Ich laufe los. Wir sortieren zunächst mal mein Tempo. In welchem Tempo fühle ich mich wohl? Es ist ein erstaunlich schnelles, ich habe viel Energie an diesem Tag. Hanna moderiert quasi durch meinen Körper. Schwingt die Wirbelsäule, wie fühlt sich die Bewegung an? Welchen Fuß belaste ich mehr, wo zeigen meine Zehenspitzen hin? Wie schwingen meine Arme nach vorne.

Es wird spannend. Zunächst kann ich meine Arme eigentlich am Wenigsten spüren. Ein eigenartiges Gefühl. Ich gehe weiter. Spüre die Bewegung meiner Hüfte. Rund. Hanna lässt mich mit den Kreisen aus meiner Hüfte spielen. Mal mache ich sie größer, mal kleiner. So wie ich es am Tag zuvor auf Indio spüren konnte. Hier habe ich das Pferd beeinflusst, was passiert aber nun mit mir selbst – in mir? Ich nehme den Boden unter meinen Füßen ganz anders wahr. Meine Bewegungen werden weicher, gleitender. Plötzlich ist da ein Kribbeln in meinem Arm. Zuerst im linken. Wir machen einen Handwechsel. Nach einigen Runden kann ich nun auch die Hüfte besser nach vorne schwingen, die Rotation und Schwingungen meiner Wirbelsäule übertragen sich nun auch auf meinen rechten Arm.

Wie war das nochmal mit den „natürlichen Gängen“ des Pferdes?

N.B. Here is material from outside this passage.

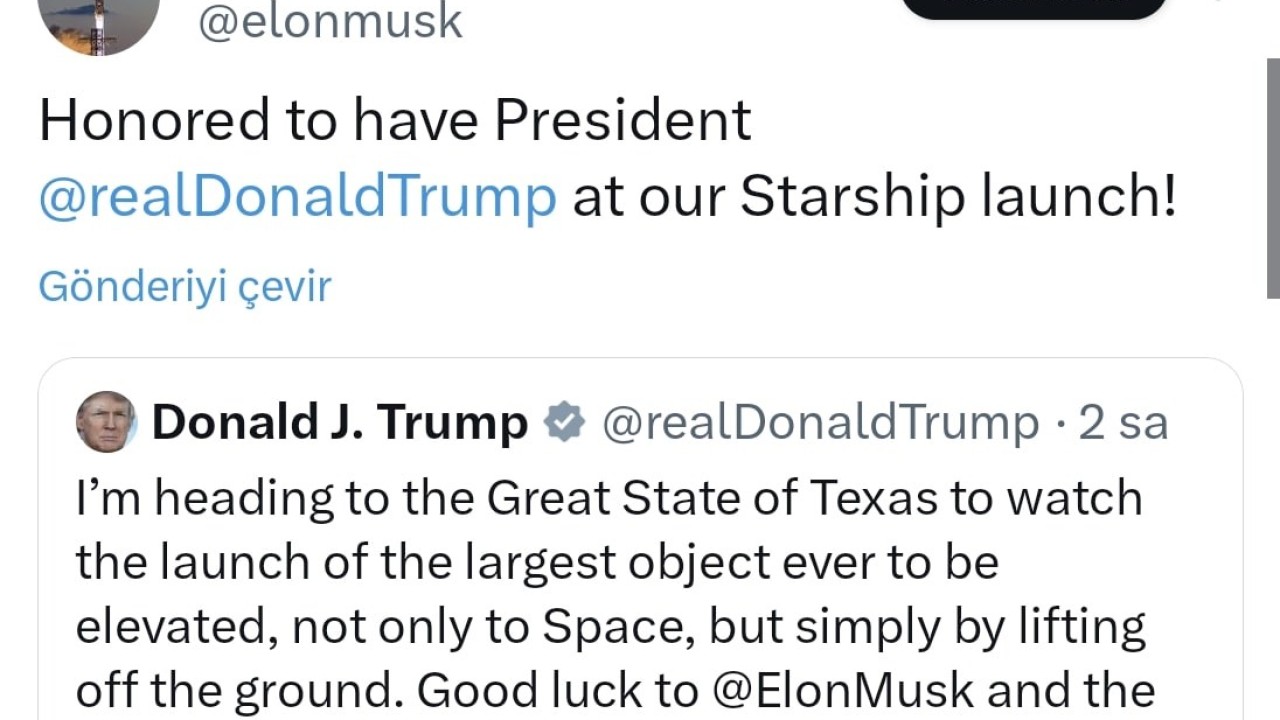Open Elon Musk's profile picture
1280x720 pixels.
click(98, 22)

Je geschmeidiger die Bewegung des Pferdes, umso eher kommt der Reiter zum Sitzen. Meine Hüften bewegen sich geschmeidiger über den Hallensand und dann kommt der Moment, wo ich endlich schmerzfrei bin. Der Atem fließt und je weiter ich laufe, umso eher komme ich auf beiden Händen in eine sehr angenehme Balance. Wo sich Bewegungen zuvor angespannt und anstrengend angefühlten könnte ich nun ewig so weiterlaufen.

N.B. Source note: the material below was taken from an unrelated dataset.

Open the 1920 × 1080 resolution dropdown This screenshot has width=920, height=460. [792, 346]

Nach der Mittagspause arbeiten wir im Warmen weiter an meiner Bewegungsqualität. Vom Schritt auf der Stelle arbeiten wir uns in einen Mambo-Rhythmus, Schritt im Schulterherein oder im Kruppeherein. Und plötzlich bin ich geradegerichtet.
Meine Schultern schwingen frei in der Bewegung, ich spüre keine Steifheit mehr. Ich habe keine besonderen gymnastischen Übungen dafür gebraucht. Kein Strechen, dehnen oder Arbeit an der Kraft. Ich bin eigentlich nur auf der Stelle gelaufen, aber dies korrekt und natürlich.Trotzdem merke ich am nächsten Tag einen leichten Zug in meiner rechten Hüfte. Nicht unangenehm – also kein Muskelkater. Interessiert nehme ich die Veränderungen in meinem Körper wahr und bin gespannt, welche Änderungen ich auf dem Pferderücken wahrnehmen werde.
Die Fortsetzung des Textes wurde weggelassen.